• Assignment:
Retype every entry in its entirety, without alteration.

=== Begin Enclosure ===

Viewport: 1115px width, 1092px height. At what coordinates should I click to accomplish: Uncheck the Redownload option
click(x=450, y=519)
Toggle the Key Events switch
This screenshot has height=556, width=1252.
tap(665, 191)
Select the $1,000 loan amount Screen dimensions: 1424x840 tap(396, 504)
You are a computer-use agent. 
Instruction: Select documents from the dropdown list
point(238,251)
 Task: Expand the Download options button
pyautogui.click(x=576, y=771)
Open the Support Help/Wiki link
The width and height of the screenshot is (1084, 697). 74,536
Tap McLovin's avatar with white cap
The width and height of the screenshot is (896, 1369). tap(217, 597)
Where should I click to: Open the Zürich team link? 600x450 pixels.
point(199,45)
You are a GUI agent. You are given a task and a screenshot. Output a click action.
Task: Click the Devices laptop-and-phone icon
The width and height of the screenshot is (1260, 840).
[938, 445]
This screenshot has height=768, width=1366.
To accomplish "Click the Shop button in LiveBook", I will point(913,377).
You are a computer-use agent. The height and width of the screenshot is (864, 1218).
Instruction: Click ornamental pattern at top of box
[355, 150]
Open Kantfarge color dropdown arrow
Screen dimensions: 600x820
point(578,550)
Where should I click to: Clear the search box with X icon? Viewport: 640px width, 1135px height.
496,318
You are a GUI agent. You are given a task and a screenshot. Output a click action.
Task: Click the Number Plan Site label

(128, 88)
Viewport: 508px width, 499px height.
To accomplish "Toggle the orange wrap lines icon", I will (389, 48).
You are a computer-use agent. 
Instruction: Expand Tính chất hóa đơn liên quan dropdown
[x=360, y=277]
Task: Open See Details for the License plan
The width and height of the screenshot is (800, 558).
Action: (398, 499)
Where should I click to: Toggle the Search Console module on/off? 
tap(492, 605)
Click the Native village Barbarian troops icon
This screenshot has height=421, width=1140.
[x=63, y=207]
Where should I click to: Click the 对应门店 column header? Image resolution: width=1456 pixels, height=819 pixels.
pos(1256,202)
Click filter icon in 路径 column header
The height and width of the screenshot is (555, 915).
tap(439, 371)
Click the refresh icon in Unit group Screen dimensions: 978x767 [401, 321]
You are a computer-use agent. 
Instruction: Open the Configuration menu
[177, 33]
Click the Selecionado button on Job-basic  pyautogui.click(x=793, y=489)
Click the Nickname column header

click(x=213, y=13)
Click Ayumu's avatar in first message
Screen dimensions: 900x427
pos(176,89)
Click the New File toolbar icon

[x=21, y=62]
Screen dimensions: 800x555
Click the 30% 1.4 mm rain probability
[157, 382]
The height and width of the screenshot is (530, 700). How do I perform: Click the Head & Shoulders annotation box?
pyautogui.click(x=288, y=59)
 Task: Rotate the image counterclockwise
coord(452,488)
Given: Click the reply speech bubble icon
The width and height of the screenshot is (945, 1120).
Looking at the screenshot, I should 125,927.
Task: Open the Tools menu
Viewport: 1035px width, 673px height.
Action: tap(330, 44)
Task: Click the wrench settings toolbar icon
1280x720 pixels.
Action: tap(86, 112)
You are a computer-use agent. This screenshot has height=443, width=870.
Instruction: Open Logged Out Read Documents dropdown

=== End Enclosure ===

• Task result:
Viewport: 1115px width, 1092px height. At what coordinates should I click to accomplish: Uncheck the Redownload option
click(x=450, y=519)
Toggle the Key Events switch
This screenshot has height=556, width=1252.
tap(665, 191)
Select the $1,000 loan amount Screen dimensions: 1424x840 tap(396, 504)
You are a computer-use agent. 
Instruction: Select documents from the dropdown list
point(238,251)
 Task: Expand the Download options button
pyautogui.click(x=576, y=771)
Open the Support Help/Wiki link
The width and height of the screenshot is (1084, 697). 74,536
Tap McLovin's avatar with white cap
The width and height of the screenshot is (896, 1369). tap(217, 597)
Where should I click to: Open the Zürich team link? 600x450 pixels.
point(199,45)
You are a GUI agent. You are given a task and a screenshot. Output a click action.
Task: Click the Devices laptop-and-phone icon
The width and height of the screenshot is (1260, 840).
[938, 445]
This screenshot has height=768, width=1366.
To accomplish "Click the Shop button in LiveBook", I will point(913,377).
You are a computer-use agent. The height and width of the screenshot is (864, 1218).
Instruction: Click ornamental pattern at top of box
[355, 150]
Open Kantfarge color dropdown arrow
Screen dimensions: 600x820
point(578,550)
Where should I click to: Clear the search box with X icon? Viewport: 640px width, 1135px height.
496,318
You are a GUI agent. You are given a task and a screenshot. Output a click action.
Task: Click the Number Plan Site label

(128, 88)
Viewport: 508px width, 499px height.
To accomplish "Toggle the orange wrap lines icon", I will (389, 48).
You are a computer-use agent. 
Instruction: Expand Tính chất hóa đơn liên quan dropdown
[x=360, y=277]
Task: Open See Details for the License plan
The width and height of the screenshot is (800, 558).
Action: (398, 499)
Where should I click to: Toggle the Search Console module on/off? 
tap(492, 605)
Click the Native village Barbarian troops icon
This screenshot has height=421, width=1140.
[x=63, y=207]
Where should I click to: Click the 对应门店 column header? Image resolution: width=1456 pixels, height=819 pixels.
pos(1256,202)
Click filter icon in 路径 column header
The height and width of the screenshot is (555, 915).
tap(439, 371)
Click the refresh icon in Unit group Screen dimensions: 978x767 [401, 321]
You are a computer-use agent. 
Instruction: Open the Configuration menu
[177, 33]
Click the Selecionado button on Job-basic  pyautogui.click(x=793, y=489)
Click the Nickname column header

click(x=213, y=13)
Click Ayumu's avatar in first message
Screen dimensions: 900x427
pos(176,89)
Click the New File toolbar icon

[x=21, y=62]
Screen dimensions: 800x555
Click the 30% 1.4 mm rain probability
[157, 382]
The height and width of the screenshot is (530, 700). How do I perform: Click the Head & Shoulders annotation box?
pyautogui.click(x=288, y=59)
 Task: Rotate the image counterclockwise
coord(452,488)
Given: Click the reply speech bubble icon
The width and height of the screenshot is (945, 1120).
Looking at the screenshot, I should 125,927.
Task: Open the Tools menu
Viewport: 1035px width, 673px height.
Action: tap(330, 44)
Task: Click the wrench settings toolbar icon
1280x720 pixels.
Action: tap(86, 112)
You are a computer-use agent. This screenshot has height=443, width=870.
Instruction: Open Logged Out Read Documents dropdown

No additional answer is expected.